Der BFV dürfte sich über ein negatives Urteil durch die Kartellbehörde nicht wundern. Damit würde er eine Niederlagenserie um ein Kapitel erweitern. Immer häufiger wird dem Sport der Prozess gemacht, immer häufiger verliert er. Der Sport darf nicht mehr machen, was er will.
Der Sport folgt eigenen Regeln, sein Markt einer eigenen Logik, daher braucht er eigene Gesetze. Die müssen aber mit anderen vereinbar sein. Sonderregeln muss er gut begründen. Die vielen Gerichtsurteile gegen den Sport aus letzter Zeit zeigen aber: Der Staat traut denjenigen, die die Regeln schaffen, also den Sportverbänden, keine guten Regeln mehr zu. Die Verbände verlieren zunehmend Autonomie und die Deutungshoheit über den Sport – ein weiteres Indiz ihrer Glaubwürdigkeitskrise.
Die Fifa musste lernen, dass in Deutschland deutsche Gesetze gelten
"Der Staat hat gemerkt, er muss dem Sport auf die Finger schauen", sagt Fabian Reinholz, Sportrechtsexperte aus Berlin. Die Liste der Skandale ist lang. Der Weltradverband UCI deckte lange den Betrüger Lance Armstrong. Der Weltfußballverband Fifa ist Synonym für Korruption und Lüge. Das reiche IOC verlangt von den Gastgeberländern der Olympischen Spiele Steuererleichterungen, also womöglich unrechtmäßige finanzielle Beihilfen. Die Öffentlichkeit ist misstrauisch geworden, auch die Richter.
Jüngst musste der Sport zwei besonders schwere Niederlagen gegen den Staat einstecken. Nach langem Zögern und gegen den Willen des Deutschen Olympischen Sportbundes (DOSB) will die deutsche Politik in diesem Jahr erstmals ein Anti-Doping-Gesetz schaffen, das Kabinett hat bereits zugestimmt. Zwar hegen selbst sportverbandskritische Juristen Zweifel, ob das Strafrecht das geeignete Mittel gegen Doping ist. Mindestens genauso groß sind aber die Zweifel der Politik, dass der Sport den Kampf gegen Doping überhaupt ernst meint.
Die andere und noch größere Niederlage ist der Fall Claudia Pechstein. Im Januar gewann die Eisschnellläuferin vor dem Oberlandesgericht München gegen den Weltverband ISU. Dabei ging es noch nicht um Pechsteins fragliche Doping-Strafe aus dem Jahr 2009, die sie anfechtet. Dies wird später geklärt. Folgenreich war vor allem, dass sie die Schiedsgerichtsklausel des Sports ausgehebelt hat.

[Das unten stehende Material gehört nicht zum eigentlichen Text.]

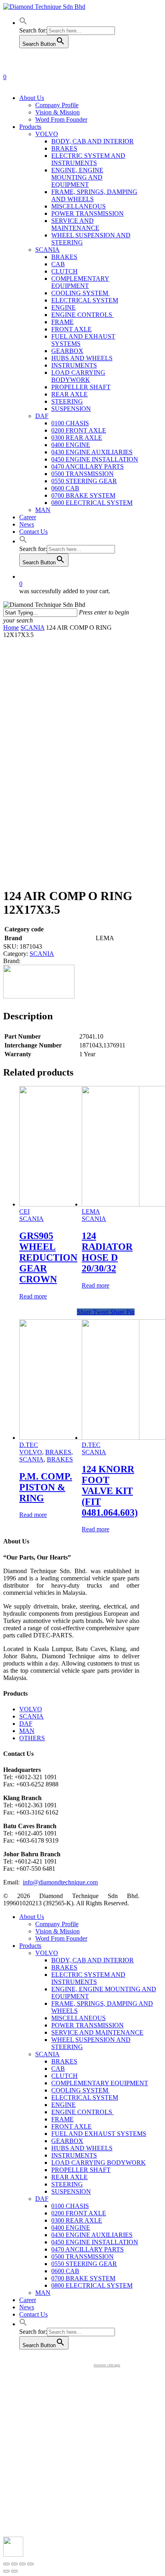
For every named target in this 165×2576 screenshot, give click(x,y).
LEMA (91, 1211)
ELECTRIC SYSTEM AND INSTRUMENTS (88, 1978)
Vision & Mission (57, 1931)
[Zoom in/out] (30, 2564)
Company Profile (56, 1924)
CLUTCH (64, 2075)
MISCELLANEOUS (78, 2018)
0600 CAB (65, 2271)
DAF (25, 1723)
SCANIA (32, 627)
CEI (24, 1211)
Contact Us (33, 2314)
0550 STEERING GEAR (84, 2263)
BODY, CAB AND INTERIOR (92, 1960)
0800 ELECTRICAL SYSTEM (92, 2285)
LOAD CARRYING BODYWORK (98, 2162)
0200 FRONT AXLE (78, 2213)
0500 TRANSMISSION (82, 2256)
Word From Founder (61, 1938)
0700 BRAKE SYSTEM (83, 2278)
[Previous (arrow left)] (6, 2571)
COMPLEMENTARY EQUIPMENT (99, 2083)
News (26, 2307)
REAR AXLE (69, 2177)
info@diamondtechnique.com (60, 1882)
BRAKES (58, 1452)
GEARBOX (67, 2140)
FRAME (62, 2119)
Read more (33, 1296)
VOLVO (30, 1452)
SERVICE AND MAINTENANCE (97, 2032)
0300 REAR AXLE (76, 2220)
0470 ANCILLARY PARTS (87, 2249)
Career (27, 2299)
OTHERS (32, 1738)
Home (11, 627)
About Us (31, 1916)
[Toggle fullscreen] (22, 2564)
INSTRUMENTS (74, 2155)
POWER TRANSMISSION (87, 2025)
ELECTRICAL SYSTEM (84, 2097)
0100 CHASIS (70, 2205)
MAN (26, 1730)
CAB (58, 2068)
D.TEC (28, 1444)
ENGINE (63, 2104)
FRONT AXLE (71, 2126)
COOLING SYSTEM (80, 2090)
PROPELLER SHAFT (81, 2169)
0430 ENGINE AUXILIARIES (92, 2234)
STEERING (67, 2184)
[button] (23, 22)
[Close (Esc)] (6, 2564)
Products (30, 1945)
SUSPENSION (71, 2191)
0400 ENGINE (70, 2227)
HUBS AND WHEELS (82, 2148)
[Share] (14, 2564)
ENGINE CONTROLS (82, 2112)
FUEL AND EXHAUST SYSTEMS (98, 2133)
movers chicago (107, 2365)
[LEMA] (38, 996)
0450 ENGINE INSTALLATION (94, 2242)
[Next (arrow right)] (14, 2571)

Hat das Pechstein-Urteil vor dem Bundesgerichtshof Bestand, dürfen Sportler künftig vor Zivilgerichten gegen die Verbände klagen. Sie wären nicht mehr den Sportgerichten unterworfen, wie es bislang der Fall war – und wie das der Sport auch gerne weiterhin hätte. Denn vor Sportgerichten gewinnt so gut wie immer der Verband. Auch im Fall Pechstein entschieden alle Sportgerichte für den Verband, in letzter Instanz der Internationale Sportgerichtshof CAS.
Das Münchner Gericht sagt nun, dass CAS-Urteile einen Missbrauch einer marktbeherrschenden Stellung darstellen. Das Gericht zweifelt also an der Neutralität des CAS. Verbände hätten dort ein "strukturelles Übergewicht", sagt Mark-Eduard Orth, ein Kartellrechtsexperte aus München. "Das Urteil lässt sich im Grunde auf sämtliche bisherige CAS-Entscheide gegen Sportler übertragen."

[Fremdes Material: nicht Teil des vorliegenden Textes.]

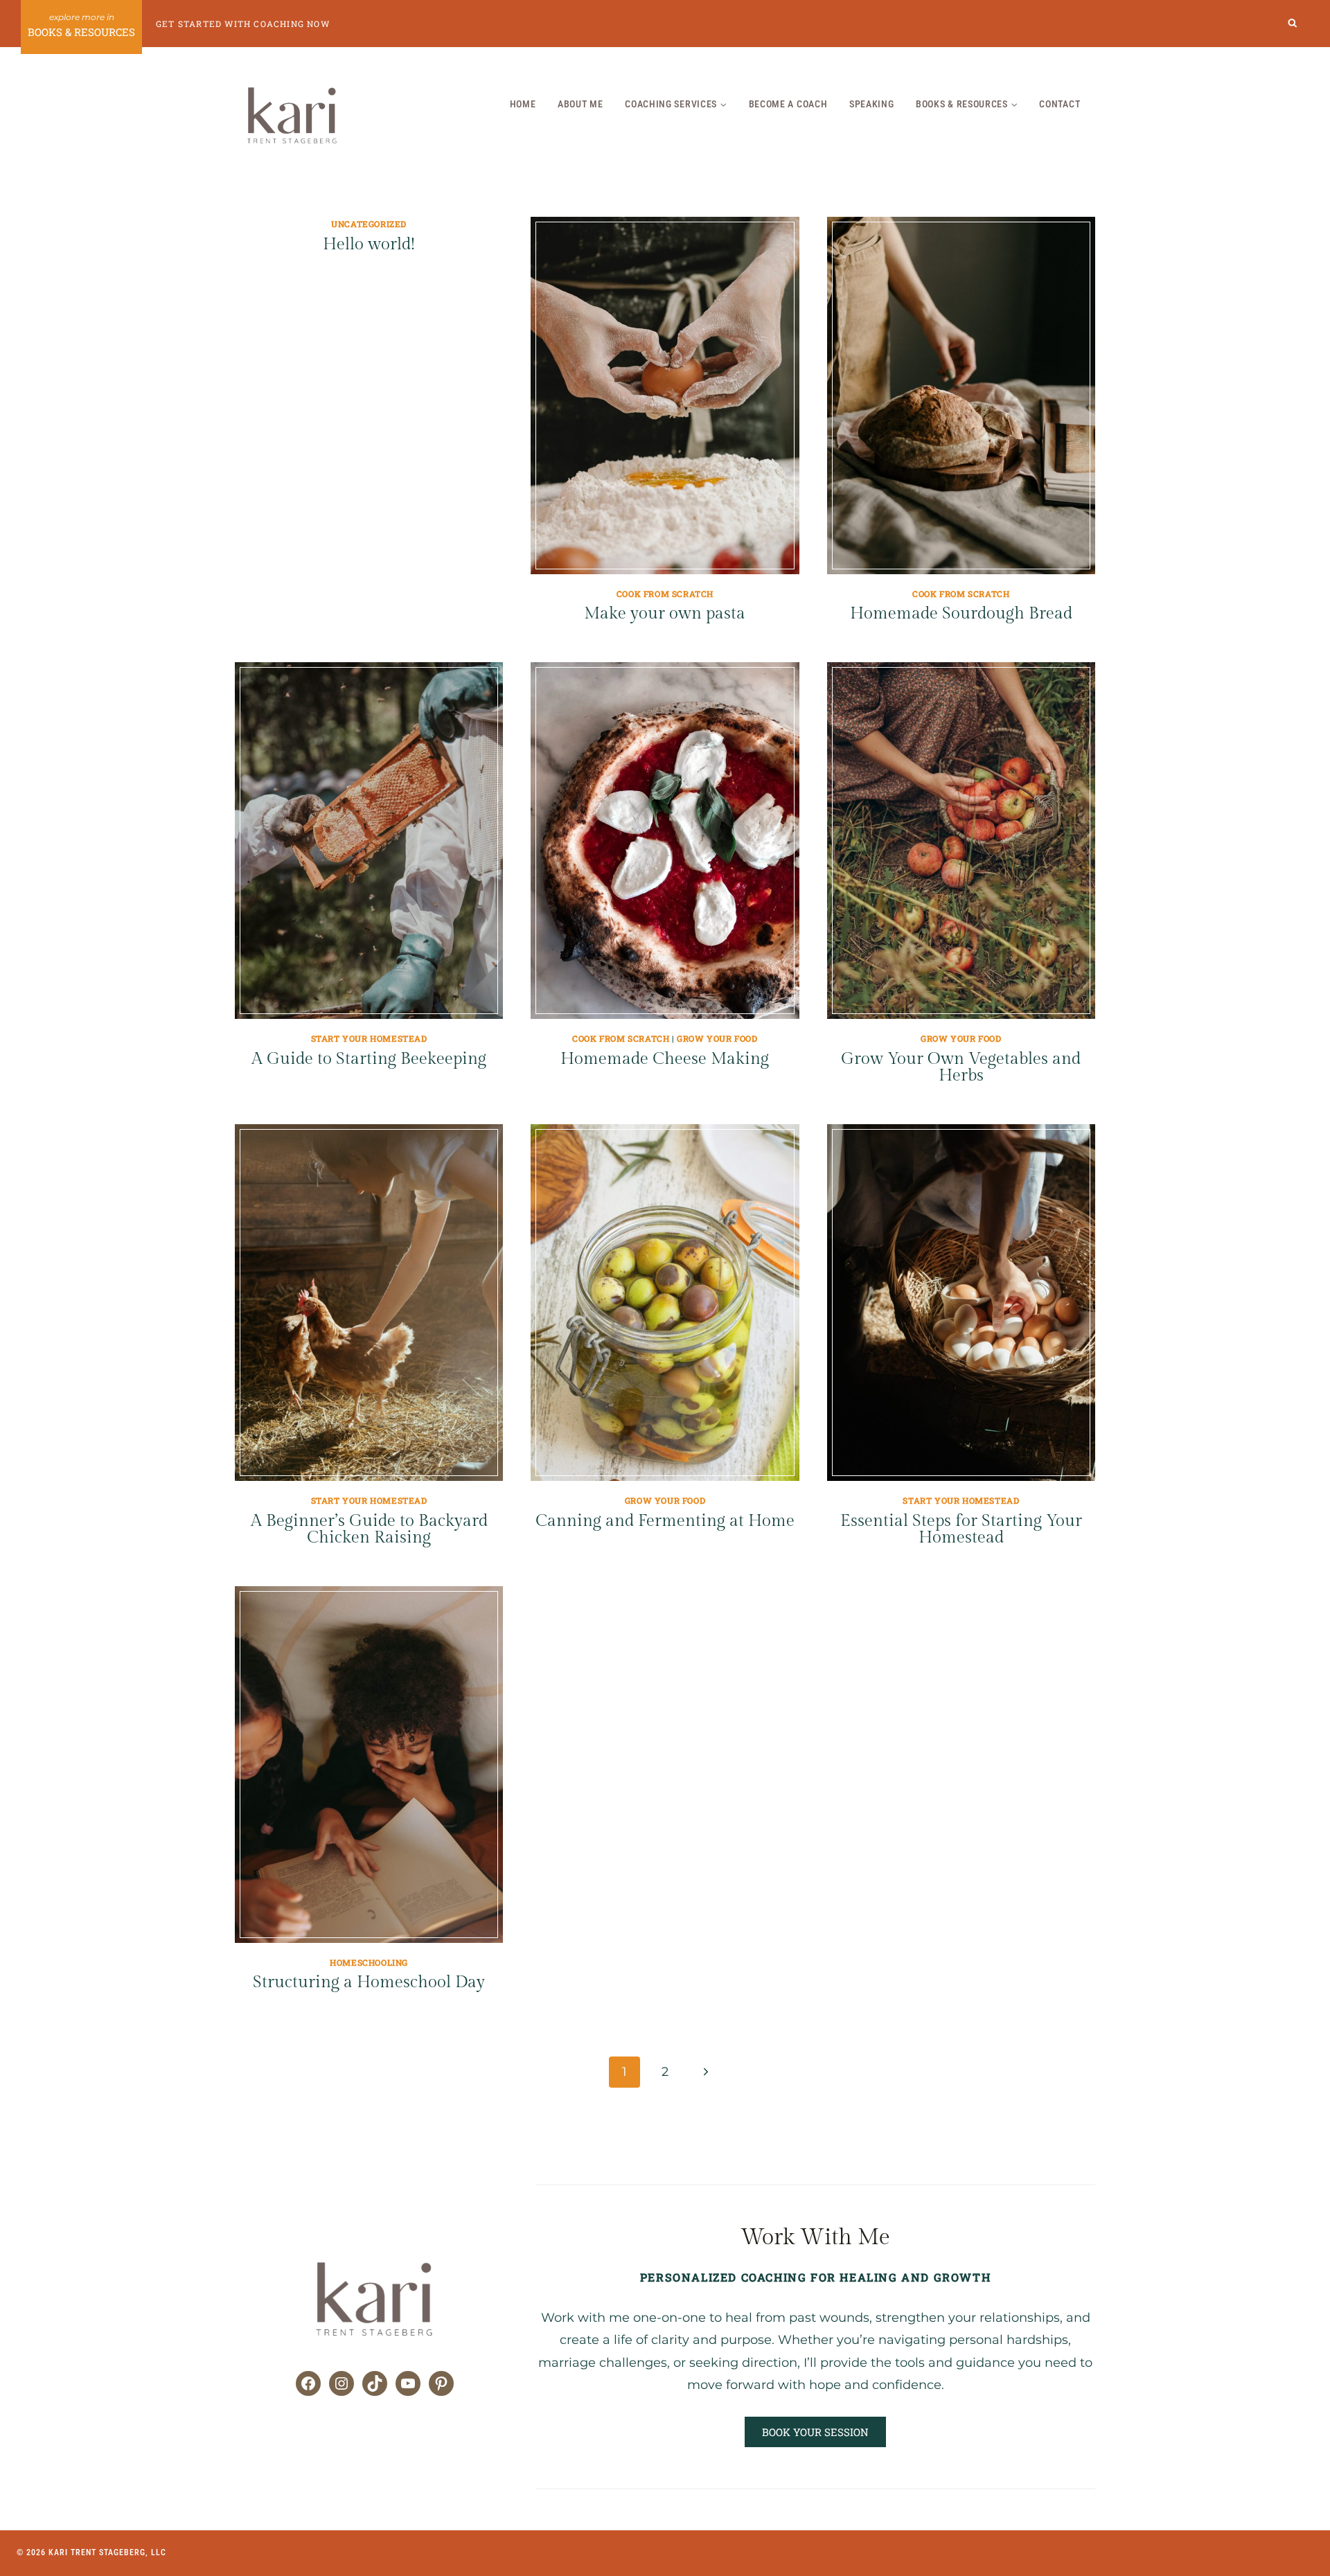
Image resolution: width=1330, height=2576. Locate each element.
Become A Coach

Was den Verbänden vor staatlichen Gerichten nämlich droht, sieht man am Fall SV Wilhelmshaven. Der Regionalligist besiegte im Dezember vor dem Oberlandesgericht Bremen nach langem Kampf die große Fifa. Nun muss er, falls eine spätere Instanz nicht zu einem anderen Urteil kommt, keine Ausbildungsentschädigung für einen Fußballer zahlen, den er aus Argentinien gekauft hatte, und der den Verein längst verlassen hat. Die Regeln der Fifa verlangen das eigentlich. "In Deutschland gilt aber das nationale und das europäische Recht und nicht das Fifa-Recht und die Fifa meint, dass es umgekehrt ist", sagte der Anwalt der Wilhelmshavener.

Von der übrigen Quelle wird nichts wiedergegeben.